[Items drawn from a data source]
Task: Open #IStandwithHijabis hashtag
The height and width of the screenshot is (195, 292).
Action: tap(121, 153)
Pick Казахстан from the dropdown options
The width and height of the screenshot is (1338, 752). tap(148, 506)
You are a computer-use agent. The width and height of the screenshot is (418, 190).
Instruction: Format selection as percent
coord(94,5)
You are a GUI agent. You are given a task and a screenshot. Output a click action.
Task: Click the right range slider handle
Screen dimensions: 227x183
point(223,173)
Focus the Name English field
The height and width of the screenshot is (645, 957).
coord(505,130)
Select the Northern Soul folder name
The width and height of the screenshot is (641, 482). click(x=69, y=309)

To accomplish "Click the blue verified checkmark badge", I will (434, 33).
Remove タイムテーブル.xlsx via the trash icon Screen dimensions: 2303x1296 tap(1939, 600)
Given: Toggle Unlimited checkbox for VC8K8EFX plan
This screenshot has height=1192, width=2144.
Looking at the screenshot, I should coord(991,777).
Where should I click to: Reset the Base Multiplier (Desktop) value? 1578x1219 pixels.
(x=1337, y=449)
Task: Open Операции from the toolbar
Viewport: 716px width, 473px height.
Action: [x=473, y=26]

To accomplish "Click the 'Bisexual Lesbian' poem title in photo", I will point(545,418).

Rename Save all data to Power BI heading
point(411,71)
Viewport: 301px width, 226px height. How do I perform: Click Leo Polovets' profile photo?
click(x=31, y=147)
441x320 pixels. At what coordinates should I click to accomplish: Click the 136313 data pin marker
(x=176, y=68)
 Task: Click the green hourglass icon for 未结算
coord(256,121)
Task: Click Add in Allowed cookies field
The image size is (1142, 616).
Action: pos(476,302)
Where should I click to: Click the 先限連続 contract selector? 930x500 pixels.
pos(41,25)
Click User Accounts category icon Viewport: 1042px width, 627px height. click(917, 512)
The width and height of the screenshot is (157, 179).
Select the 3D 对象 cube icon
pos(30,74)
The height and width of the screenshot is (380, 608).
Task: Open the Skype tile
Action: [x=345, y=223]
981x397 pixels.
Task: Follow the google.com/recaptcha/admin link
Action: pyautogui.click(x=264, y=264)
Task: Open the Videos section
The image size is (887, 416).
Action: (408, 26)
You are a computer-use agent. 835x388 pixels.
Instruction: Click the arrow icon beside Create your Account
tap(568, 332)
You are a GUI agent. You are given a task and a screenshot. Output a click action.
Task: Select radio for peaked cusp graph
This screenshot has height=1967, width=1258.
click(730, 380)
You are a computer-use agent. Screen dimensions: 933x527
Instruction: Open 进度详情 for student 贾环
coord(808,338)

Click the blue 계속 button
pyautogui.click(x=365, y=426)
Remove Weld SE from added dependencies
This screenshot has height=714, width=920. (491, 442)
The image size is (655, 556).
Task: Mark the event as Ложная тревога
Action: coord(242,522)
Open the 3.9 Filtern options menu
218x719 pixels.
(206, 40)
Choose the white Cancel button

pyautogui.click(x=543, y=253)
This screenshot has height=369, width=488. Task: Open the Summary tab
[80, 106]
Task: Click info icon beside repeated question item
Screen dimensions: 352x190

> **What the exercise asks**
Convert every line of the records above into a numbered list, omitting the blank lines.

> **Complete output**
1. Task: Open #IStandwithHijabis hashtag
2. The height and width of the screenshot is (195, 292).
3. Action: tap(121, 153)
4. Pick Казахстан from the dropdown options
5. The width and height of the screenshot is (1338, 752). tap(148, 506)
6. You are a computer-use agent. The width and height of the screenshot is (418, 190).
7. Instruction: Format selection as percent
8. coord(94,5)
9. You are a GUI agent. You are given a task and a screenshot. Output a click action.
10. Task: Click the right range slider handle
11. Screen dimensions: 227x183
12. point(223,173)
13. Focus the Name English field
14. The height and width of the screenshot is (645, 957).
15. coord(505,130)
16. Select the Northern Soul folder name
17. The width and height of the screenshot is (641, 482). click(x=69, y=309)
18. To accomplish "Click the blue verified checkmark badge", I will (434, 33).
19. Remove タイムテーブル.xlsx via the trash icon Screen dimensions: 2303x1296 tap(1939, 600)
20. Given: Toggle Unlimited checkbox for VC8K8EFX plan
21. This screenshot has height=1192, width=2144.
22. Looking at the screenshot, I should coord(991,777).
23. Where should I click to: Reset the Base Multiplier (Desktop) value? 1578x1219 pixels.
24. (x=1337, y=449)
25. Task: Open Операции from the toolbar
26. Viewport: 716px width, 473px height.
27. Action: [x=473, y=26]
28. To accomplish "Click the 'Bisexual Lesbian' poem title in photo", I will point(545,418).
29. Rename Save all data to Power BI heading
30. point(411,71)
31. Viewport: 301px width, 226px height. How do I perform: Click Leo Polovets' profile photo?
32. click(x=31, y=147)
33. 441x320 pixels. At what coordinates should I click to accomplish: Click the 136313 data pin marker
34. (x=176, y=68)
35.  Task: Click the green hourglass icon for 未结算
36. coord(256,121)
37. Task: Click Add in Allowed cookies field
38. The image size is (1142, 616).
39. Action: pos(476,302)
40. Where should I click to: Click the 先限連続 contract selector? 930x500 pixels.
41. pos(41,25)
42. Click User Accounts category icon Viewport: 1042px width, 627px height. click(917, 512)
43. The width and height of the screenshot is (157, 179).
44. Select the 3D 对象 cube icon
45. pos(30,74)
46. The height and width of the screenshot is (380, 608).
47. Task: Open the Skype tile
48. Action: [x=345, y=223]
49. 981x397 pixels.
50. Task: Follow the google.com/recaptcha/admin link
51. Action: pyautogui.click(x=264, y=264)
52. Task: Open the Videos section
53. The image size is (887, 416).
54. Action: (408, 26)
55. You are a computer-use agent. 835x388 pixels.
56. Instruction: Click the arrow icon beside Create your Account
57. tap(568, 332)
58. You are a GUI agent. You are given a task and a screenshot. Output a click action.
59. Task: Select radio for peaked cusp graph
60. This screenshot has height=1967, width=1258.
61. click(730, 380)
62. You are a computer-use agent. Screen dimensions: 933x527
63. Instruction: Open 进度详情 for student 贾环
64. coord(808,338)
65. Click the blue 계속 button
66. pyautogui.click(x=365, y=426)
67. Remove Weld SE from added dependencies
68. This screenshot has height=714, width=920. (491, 442)
69. The image size is (655, 556).
70. Task: Mark the event as Ложная тревога
71. Action: coord(242,522)
72. Open the 3.9 Filtern options menu
73. 218x719 pixels.
74. (206, 40)
75. Choose the white Cancel button
76. pyautogui.click(x=543, y=253)
77. This screenshot has height=369, width=488. Task: Open the Summary tab
78. [80, 106]
79. Task: Click info icon beside repeated question item
80. Screen dimensions: 352x190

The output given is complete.